There are other deeper causes for the gradual extinction of the American-made automobile. American companies of all kinds are top-heavy with management, especially manufacturing companies. These companies should be hiring white working class Americans and giving them extensive on the job technical training. Instead they are hiring people with no industry experience with their “all purpose” business degrees and putting them in cubicles when they should be going down on the production line and learning to handle a wrench and turning lug nuts. Oddly enough, the Toyota and Nissan plants in Tennessee, downstate Illinois and other places in this country are doing fine. That’s because the American auto manufacturer’s twenty-three levels of management between the president of the company and the line worker on the floor is stripped down to four levels under the Japanese system.
Auto manufacturing jobs are among the last “good” blue-collar jobs in this country paying a living wage whereby a white working class man can support a family, although they are by no means as good as they once were. They are being shipped overseas at an alarming rate. The greedy corporations are doing anything they can to lower the labor costs in the auto plants that do remain here in the United States.
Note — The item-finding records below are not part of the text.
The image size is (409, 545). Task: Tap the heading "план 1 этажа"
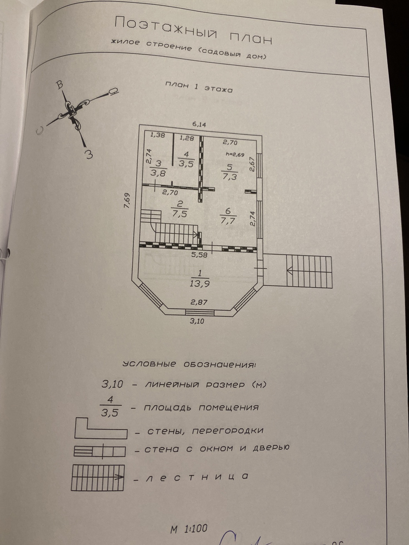click(199, 87)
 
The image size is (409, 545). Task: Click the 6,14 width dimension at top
click(199, 125)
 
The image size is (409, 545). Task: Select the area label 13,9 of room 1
click(199, 284)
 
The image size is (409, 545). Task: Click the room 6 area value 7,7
click(228, 221)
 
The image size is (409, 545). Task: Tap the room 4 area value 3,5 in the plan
click(186, 164)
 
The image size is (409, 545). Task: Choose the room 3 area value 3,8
click(158, 173)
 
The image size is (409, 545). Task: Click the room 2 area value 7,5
click(179, 214)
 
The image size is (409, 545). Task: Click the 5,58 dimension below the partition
click(199, 254)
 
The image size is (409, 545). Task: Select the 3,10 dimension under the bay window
click(197, 321)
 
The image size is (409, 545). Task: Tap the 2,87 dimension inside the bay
click(199, 302)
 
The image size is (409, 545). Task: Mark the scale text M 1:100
click(189, 528)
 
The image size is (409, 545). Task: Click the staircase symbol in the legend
click(98, 477)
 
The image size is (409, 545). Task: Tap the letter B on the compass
click(60, 85)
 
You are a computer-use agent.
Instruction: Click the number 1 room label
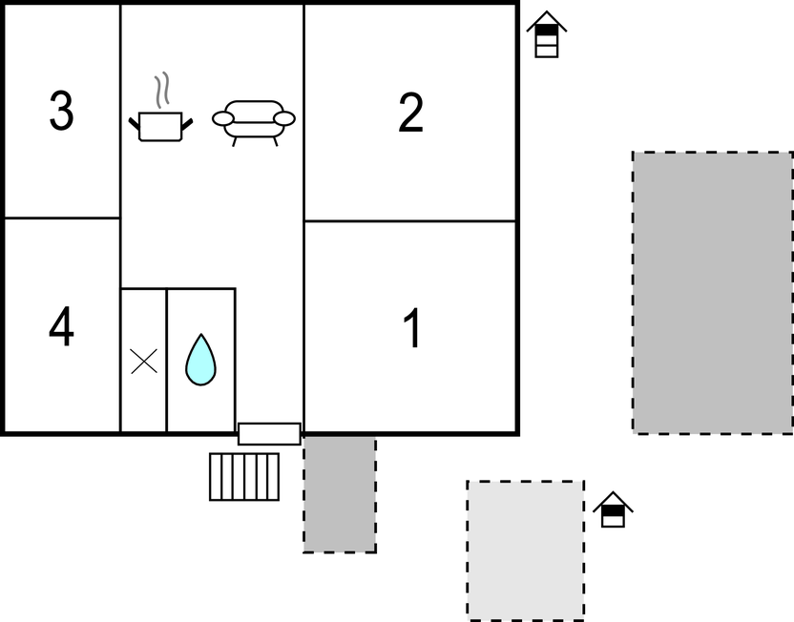[x=412, y=328]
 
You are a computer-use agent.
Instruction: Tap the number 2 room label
[x=410, y=113]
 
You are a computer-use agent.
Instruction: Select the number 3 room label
[x=62, y=111]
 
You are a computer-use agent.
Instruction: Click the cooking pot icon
[x=160, y=126]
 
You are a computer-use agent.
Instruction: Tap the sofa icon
[x=254, y=122]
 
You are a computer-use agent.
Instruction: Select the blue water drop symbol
[x=200, y=360]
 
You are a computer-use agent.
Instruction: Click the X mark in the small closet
[x=144, y=362]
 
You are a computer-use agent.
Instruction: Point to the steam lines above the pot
[x=162, y=90]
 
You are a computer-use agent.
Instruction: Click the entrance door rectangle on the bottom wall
[x=269, y=434]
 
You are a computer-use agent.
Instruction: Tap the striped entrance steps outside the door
[x=244, y=477]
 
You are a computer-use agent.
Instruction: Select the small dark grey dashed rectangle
[x=340, y=494]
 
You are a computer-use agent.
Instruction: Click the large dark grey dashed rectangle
[x=713, y=293]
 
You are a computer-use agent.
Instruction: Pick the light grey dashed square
[x=526, y=550]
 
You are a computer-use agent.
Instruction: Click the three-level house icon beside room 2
[x=547, y=34]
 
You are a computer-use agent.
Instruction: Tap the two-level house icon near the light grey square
[x=613, y=509]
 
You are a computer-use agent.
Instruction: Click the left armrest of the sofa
[x=222, y=119]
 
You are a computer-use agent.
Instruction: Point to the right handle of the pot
[x=187, y=124]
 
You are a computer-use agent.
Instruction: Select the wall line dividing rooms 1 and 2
[x=409, y=221]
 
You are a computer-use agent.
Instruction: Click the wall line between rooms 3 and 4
[x=62, y=218]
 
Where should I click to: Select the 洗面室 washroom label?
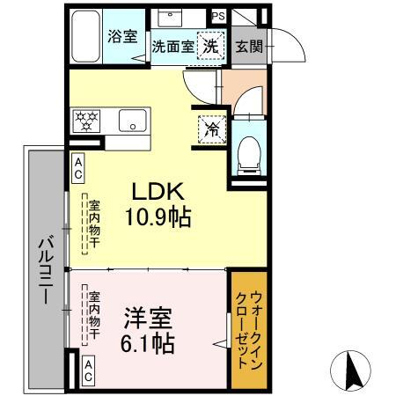point(172,47)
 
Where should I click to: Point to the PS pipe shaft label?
point(218,16)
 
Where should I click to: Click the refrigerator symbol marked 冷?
point(211,127)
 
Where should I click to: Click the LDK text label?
point(159,193)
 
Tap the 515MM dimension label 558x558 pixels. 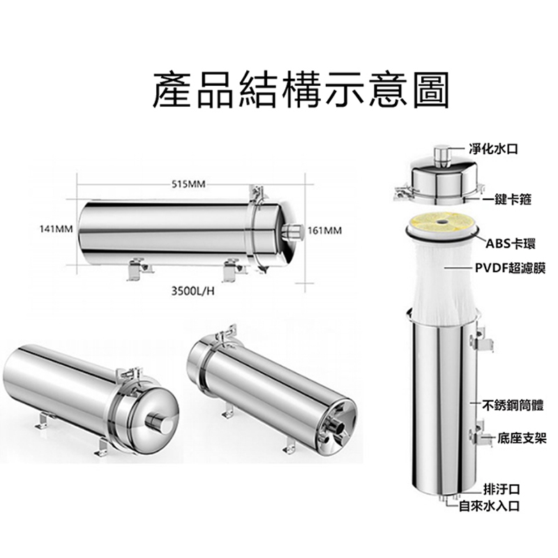[188, 184]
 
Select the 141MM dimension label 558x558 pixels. [56, 229]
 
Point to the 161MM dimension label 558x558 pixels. [324, 231]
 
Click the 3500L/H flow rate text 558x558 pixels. [193, 292]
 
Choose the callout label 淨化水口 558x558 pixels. [493, 149]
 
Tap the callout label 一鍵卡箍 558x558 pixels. [507, 199]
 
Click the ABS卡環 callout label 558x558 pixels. [511, 244]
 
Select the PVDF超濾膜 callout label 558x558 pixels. [511, 269]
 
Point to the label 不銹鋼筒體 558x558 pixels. [513, 405]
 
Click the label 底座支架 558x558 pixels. [522, 439]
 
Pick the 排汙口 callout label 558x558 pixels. [502, 490]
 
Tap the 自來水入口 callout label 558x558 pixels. [490, 506]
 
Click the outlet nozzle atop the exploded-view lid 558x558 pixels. [442, 156]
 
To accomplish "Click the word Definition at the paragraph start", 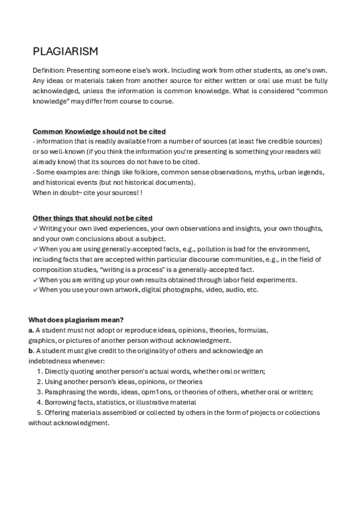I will [x=47, y=70].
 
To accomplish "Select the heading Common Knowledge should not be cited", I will [x=99, y=131].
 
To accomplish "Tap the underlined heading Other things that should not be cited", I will [x=92, y=218].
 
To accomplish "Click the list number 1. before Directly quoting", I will [x=40, y=371].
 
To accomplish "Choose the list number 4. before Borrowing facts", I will [x=40, y=402].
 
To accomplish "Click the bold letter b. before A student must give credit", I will [x=31, y=351].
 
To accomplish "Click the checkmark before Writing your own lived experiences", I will [x=35, y=229].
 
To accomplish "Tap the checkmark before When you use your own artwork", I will [x=35, y=290].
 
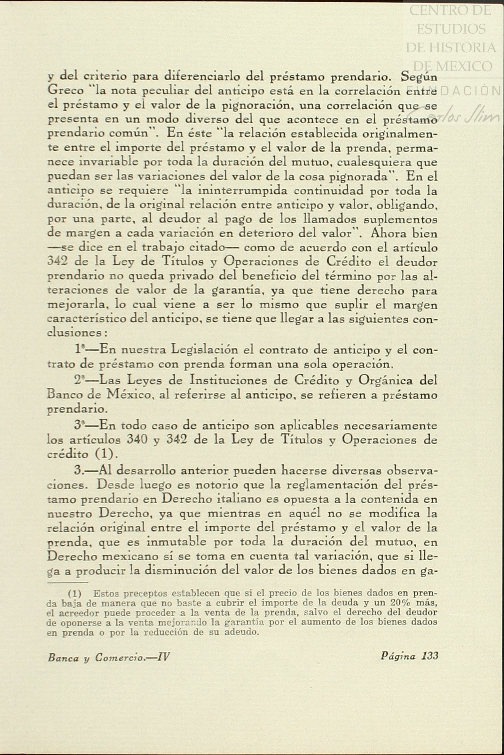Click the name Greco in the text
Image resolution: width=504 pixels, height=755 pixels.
point(64,91)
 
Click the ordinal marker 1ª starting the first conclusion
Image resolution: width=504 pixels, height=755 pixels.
point(80,349)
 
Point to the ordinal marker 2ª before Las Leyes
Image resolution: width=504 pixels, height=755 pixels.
point(80,380)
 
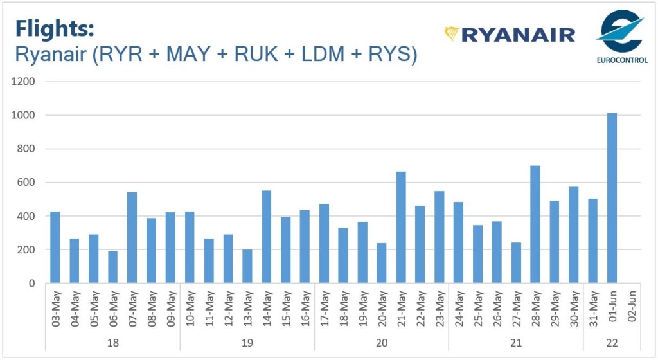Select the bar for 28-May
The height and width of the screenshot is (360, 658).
click(535, 224)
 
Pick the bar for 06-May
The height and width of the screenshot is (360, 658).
click(113, 267)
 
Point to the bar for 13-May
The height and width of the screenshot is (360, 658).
click(247, 266)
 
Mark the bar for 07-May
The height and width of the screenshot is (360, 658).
click(132, 237)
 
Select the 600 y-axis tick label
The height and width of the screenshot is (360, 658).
click(26, 183)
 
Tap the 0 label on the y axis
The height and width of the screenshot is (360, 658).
click(32, 284)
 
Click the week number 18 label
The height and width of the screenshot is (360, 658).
click(113, 342)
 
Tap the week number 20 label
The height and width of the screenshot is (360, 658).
click(382, 342)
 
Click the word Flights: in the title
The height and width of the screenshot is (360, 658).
click(55, 29)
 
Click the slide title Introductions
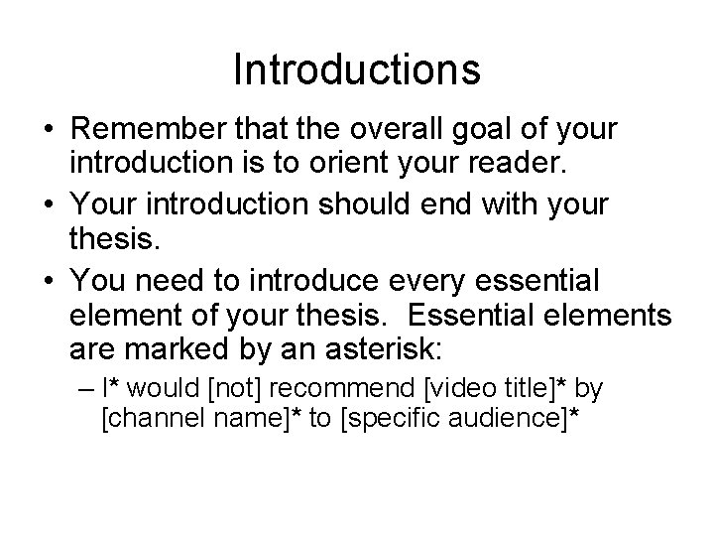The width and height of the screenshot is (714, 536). point(357,70)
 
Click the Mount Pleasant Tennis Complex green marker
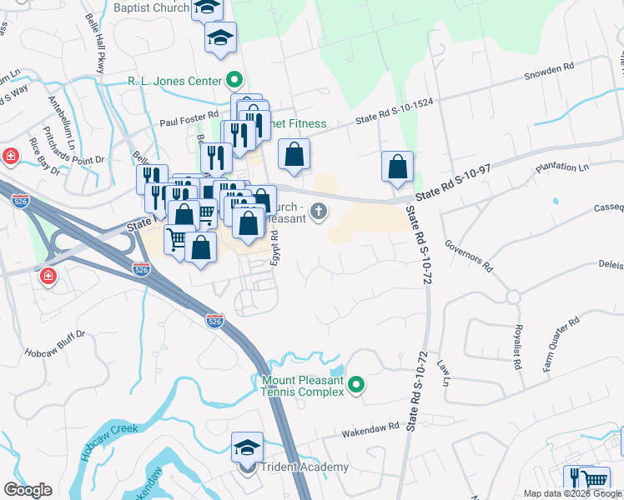(356, 384)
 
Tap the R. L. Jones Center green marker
(235, 81)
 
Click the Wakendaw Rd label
(371, 430)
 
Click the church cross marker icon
(318, 211)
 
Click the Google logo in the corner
(28, 490)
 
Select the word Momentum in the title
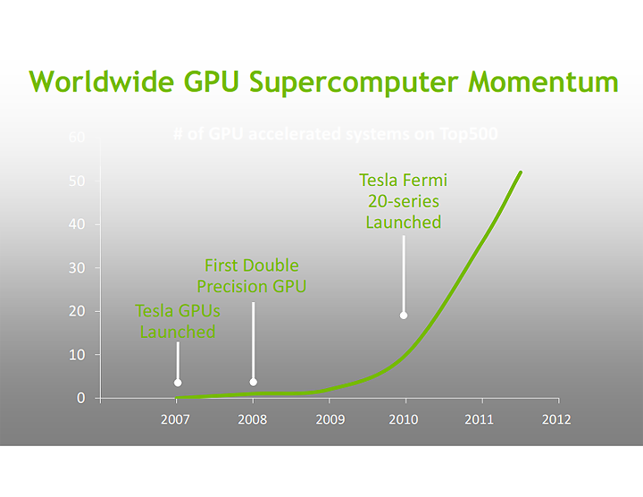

That includes flooding their production lines with illegal Mexicans who will work cheap. Remember: the bulk of America’s problems are caused by capitalism and capitalism’s endless, insatiable thirst for CHEAP LABOR. (The social costs of twenty million illegals are dumped on the heads of us taxpayers.)
The result is a shoddy car that costs way too much and drives American buyers away in droves. Even those who would like to buy American, don’t want the nightmare of getting stuck with an over-priced lemon. America is cutting its own throat–again.